*To do*. Please print every record below exactly as it reads.

*Saved entries*.
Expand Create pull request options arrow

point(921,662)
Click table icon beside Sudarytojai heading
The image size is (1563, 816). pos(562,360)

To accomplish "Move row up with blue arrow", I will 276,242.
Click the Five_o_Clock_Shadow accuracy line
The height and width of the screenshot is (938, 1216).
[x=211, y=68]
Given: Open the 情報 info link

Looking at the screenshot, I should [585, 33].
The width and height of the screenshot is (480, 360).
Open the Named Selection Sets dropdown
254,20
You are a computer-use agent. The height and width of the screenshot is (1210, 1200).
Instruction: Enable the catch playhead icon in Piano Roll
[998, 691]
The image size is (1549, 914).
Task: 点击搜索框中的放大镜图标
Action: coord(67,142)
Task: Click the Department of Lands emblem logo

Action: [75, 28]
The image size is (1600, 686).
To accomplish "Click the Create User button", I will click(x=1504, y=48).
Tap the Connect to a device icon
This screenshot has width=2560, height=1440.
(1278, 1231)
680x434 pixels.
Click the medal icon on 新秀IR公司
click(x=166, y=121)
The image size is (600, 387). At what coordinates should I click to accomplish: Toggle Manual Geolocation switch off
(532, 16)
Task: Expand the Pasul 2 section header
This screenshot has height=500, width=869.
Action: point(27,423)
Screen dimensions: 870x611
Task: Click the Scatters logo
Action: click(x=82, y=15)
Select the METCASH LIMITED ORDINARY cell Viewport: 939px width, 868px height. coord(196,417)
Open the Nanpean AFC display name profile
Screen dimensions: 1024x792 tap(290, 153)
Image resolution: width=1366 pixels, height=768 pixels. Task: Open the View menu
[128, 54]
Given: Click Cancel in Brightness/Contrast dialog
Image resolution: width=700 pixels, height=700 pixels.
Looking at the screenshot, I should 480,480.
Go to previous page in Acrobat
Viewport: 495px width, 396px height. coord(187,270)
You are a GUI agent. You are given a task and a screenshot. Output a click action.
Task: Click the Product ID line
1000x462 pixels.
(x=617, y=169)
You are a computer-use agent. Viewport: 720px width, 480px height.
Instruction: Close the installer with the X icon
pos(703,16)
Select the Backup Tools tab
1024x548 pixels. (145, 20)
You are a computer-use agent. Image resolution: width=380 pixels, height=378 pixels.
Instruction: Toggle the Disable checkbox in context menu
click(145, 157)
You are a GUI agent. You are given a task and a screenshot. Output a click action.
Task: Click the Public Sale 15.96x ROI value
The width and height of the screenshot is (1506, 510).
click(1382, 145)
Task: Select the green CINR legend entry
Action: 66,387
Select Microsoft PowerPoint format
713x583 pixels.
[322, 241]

*Solution for this exercise*.
Expand Create pull request options arrow

point(921,662)
Click table icon beside Sudarytojai heading
The image size is (1563, 816). pos(562,360)

To accomplish "Move row up with blue arrow", I will 276,242.
Click the Five_o_Clock_Shadow accuracy line
The height and width of the screenshot is (938, 1216).
[x=211, y=68]
Given: Open the 情報 info link

Looking at the screenshot, I should [585, 33].
The width and height of the screenshot is (480, 360).
Open the Named Selection Sets dropdown
254,20
You are a computer-use agent. The height and width of the screenshot is (1210, 1200).
Instruction: Enable the catch playhead icon in Piano Roll
[998, 691]
The image size is (1549, 914).
Task: 点击搜索框中的放大镜图标
Action: coord(67,142)
Task: Click the Department of Lands emblem logo

Action: [75, 28]
The image size is (1600, 686).
To accomplish "Click the Create User button", I will click(x=1504, y=48).
Tap the Connect to a device icon
This screenshot has width=2560, height=1440.
(1278, 1231)
680x434 pixels.
Click the medal icon on 新秀IR公司
click(x=166, y=121)
The image size is (600, 387). At what coordinates should I click to accomplish: Toggle Manual Geolocation switch off
(532, 16)
Task: Expand the Pasul 2 section header
This screenshot has height=500, width=869.
Action: point(27,423)
Screen dimensions: 870x611
Task: Click the Scatters logo
Action: click(x=82, y=15)
Select the METCASH LIMITED ORDINARY cell Viewport: 939px width, 868px height. coord(196,417)
Open the Nanpean AFC display name profile
Screen dimensions: 1024x792 tap(290, 153)
Image resolution: width=1366 pixels, height=768 pixels. Task: Open the View menu
[128, 54]
Given: Click Cancel in Brightness/Contrast dialog
Image resolution: width=700 pixels, height=700 pixels.
Looking at the screenshot, I should 480,480.
Go to previous page in Acrobat
Viewport: 495px width, 396px height. coord(187,270)
You are a GUI agent. You are given a task and a screenshot. Output a click action.
Task: Click the Product ID line
1000x462 pixels.
(x=617, y=169)
You are a computer-use agent. Viewport: 720px width, 480px height.
Instruction: Close the installer with the X icon
pos(703,16)
Select the Backup Tools tab
1024x548 pixels. (145, 20)
You are a computer-use agent. Image resolution: width=380 pixels, height=378 pixels.
Instruction: Toggle the Disable checkbox in context menu
click(145, 157)
You are a GUI agent. You are given a task and a screenshot. Output a click action.
Task: Click the Public Sale 15.96x ROI value
The width and height of the screenshot is (1506, 510).
click(1382, 145)
Task: Select the green CINR legend entry
Action: 66,387
Select Microsoft PowerPoint format
713x583 pixels.
[322, 241]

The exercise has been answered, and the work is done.